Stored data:
════════════════════
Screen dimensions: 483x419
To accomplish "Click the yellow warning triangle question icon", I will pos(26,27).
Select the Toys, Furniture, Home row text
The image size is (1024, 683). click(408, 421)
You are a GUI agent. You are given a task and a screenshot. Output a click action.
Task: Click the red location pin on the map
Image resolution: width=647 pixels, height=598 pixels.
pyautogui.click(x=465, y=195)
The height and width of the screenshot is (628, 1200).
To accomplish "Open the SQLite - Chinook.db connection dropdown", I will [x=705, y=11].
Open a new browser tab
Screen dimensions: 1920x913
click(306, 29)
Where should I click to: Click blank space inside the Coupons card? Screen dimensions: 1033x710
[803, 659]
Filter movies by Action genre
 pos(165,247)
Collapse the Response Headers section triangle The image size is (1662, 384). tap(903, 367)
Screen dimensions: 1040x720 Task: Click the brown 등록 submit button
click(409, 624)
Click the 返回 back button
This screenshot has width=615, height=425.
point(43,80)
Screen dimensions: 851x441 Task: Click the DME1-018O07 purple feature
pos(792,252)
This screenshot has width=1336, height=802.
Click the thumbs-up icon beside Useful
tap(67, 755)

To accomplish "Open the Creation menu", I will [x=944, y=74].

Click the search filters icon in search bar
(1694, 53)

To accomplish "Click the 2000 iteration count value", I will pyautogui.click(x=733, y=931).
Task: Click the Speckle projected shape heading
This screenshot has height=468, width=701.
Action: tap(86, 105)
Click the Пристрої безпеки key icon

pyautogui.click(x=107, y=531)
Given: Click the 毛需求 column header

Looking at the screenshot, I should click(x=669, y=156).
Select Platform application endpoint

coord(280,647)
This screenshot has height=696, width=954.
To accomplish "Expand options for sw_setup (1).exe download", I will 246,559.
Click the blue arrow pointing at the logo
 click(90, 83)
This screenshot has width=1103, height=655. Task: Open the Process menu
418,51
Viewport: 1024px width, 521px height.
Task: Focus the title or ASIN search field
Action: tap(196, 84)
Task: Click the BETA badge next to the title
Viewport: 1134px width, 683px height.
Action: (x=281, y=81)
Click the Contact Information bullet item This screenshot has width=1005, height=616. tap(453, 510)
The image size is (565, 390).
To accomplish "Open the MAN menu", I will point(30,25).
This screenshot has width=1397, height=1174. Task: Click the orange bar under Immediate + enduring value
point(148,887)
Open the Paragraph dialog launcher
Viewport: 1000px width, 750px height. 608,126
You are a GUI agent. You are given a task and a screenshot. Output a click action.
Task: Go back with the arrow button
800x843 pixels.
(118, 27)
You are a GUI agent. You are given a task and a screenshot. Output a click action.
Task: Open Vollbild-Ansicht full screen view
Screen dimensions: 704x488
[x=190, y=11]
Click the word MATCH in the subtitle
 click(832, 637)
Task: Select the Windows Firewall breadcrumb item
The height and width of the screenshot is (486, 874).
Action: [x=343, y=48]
════════════════════
Could you retype all of the entries exactly, leaving none out?

RESPONSE BOX:
Screen dimensions: 483x419
To accomplish "Click the yellow warning triangle question icon", I will pos(26,27).
Select the Toys, Furniture, Home row text
The image size is (1024, 683). click(408, 421)
You are a GUI agent. You are given a task and a screenshot. Output a click action.
Task: Click the red location pin on the map
Image resolution: width=647 pixels, height=598 pixels.
pyautogui.click(x=465, y=195)
The height and width of the screenshot is (628, 1200).
To accomplish "Open the SQLite - Chinook.db connection dropdown", I will [x=705, y=11].
Open a new browser tab
Screen dimensions: 1920x913
click(306, 29)
Where should I click to: Click blank space inside the Coupons card? Screen dimensions: 1033x710
[803, 659]
Filter movies by Action genre
 pos(165,247)
Collapse the Response Headers section triangle The image size is (1662, 384). tap(903, 367)
Screen dimensions: 1040x720 Task: Click the brown 등록 submit button
click(409, 624)
Click the 返回 back button
This screenshot has width=615, height=425.
point(43,80)
Screen dimensions: 851x441 Task: Click the DME1-018O07 purple feature
pos(792,252)
This screenshot has width=1336, height=802.
Click the thumbs-up icon beside Useful
tap(67, 755)

To accomplish "Open the Creation menu", I will [x=944, y=74].

Click the search filters icon in search bar
(1694, 53)

To accomplish "Click the 2000 iteration count value", I will pyautogui.click(x=733, y=931).
Task: Click the Speckle projected shape heading
This screenshot has height=468, width=701.
Action: tap(86, 105)
Click the Пристрої безпеки key icon

pyautogui.click(x=107, y=531)
Given: Click the 毛需求 column header

Looking at the screenshot, I should click(x=669, y=156).
Select Platform application endpoint

coord(280,647)
This screenshot has height=696, width=954.
To accomplish "Expand options for sw_setup (1).exe download", I will 246,559.
Click the blue arrow pointing at the logo
 click(90, 83)
This screenshot has width=1103, height=655. Task: Open the Process menu
418,51
Viewport: 1024px width, 521px height.
Task: Focus the title or ASIN search field
Action: tap(196, 84)
Task: Click the BETA badge next to the title
Viewport: 1134px width, 683px height.
Action: (x=281, y=81)
Click the Contact Information bullet item This screenshot has width=1005, height=616. tap(453, 510)
The image size is (565, 390).
To accomplish "Open the MAN menu", I will point(30,25).
This screenshot has width=1397, height=1174. Task: Click the orange bar under Immediate + enduring value
point(148,887)
Open the Paragraph dialog launcher
Viewport: 1000px width, 750px height. 608,126
You are a GUI agent. You are given a task and a screenshot. Output a click action.
Task: Go back with the arrow button
800x843 pixels.
(118, 27)
You are a GUI agent. You are given a task and a screenshot. Output a click action.
Task: Open Vollbild-Ansicht full screen view
Screen dimensions: 704x488
[x=190, y=11]
Click the word MATCH in the subtitle
 click(832, 637)
Task: Select the Windows Firewall breadcrumb item
The height and width of the screenshot is (486, 874).
Action: [x=343, y=48]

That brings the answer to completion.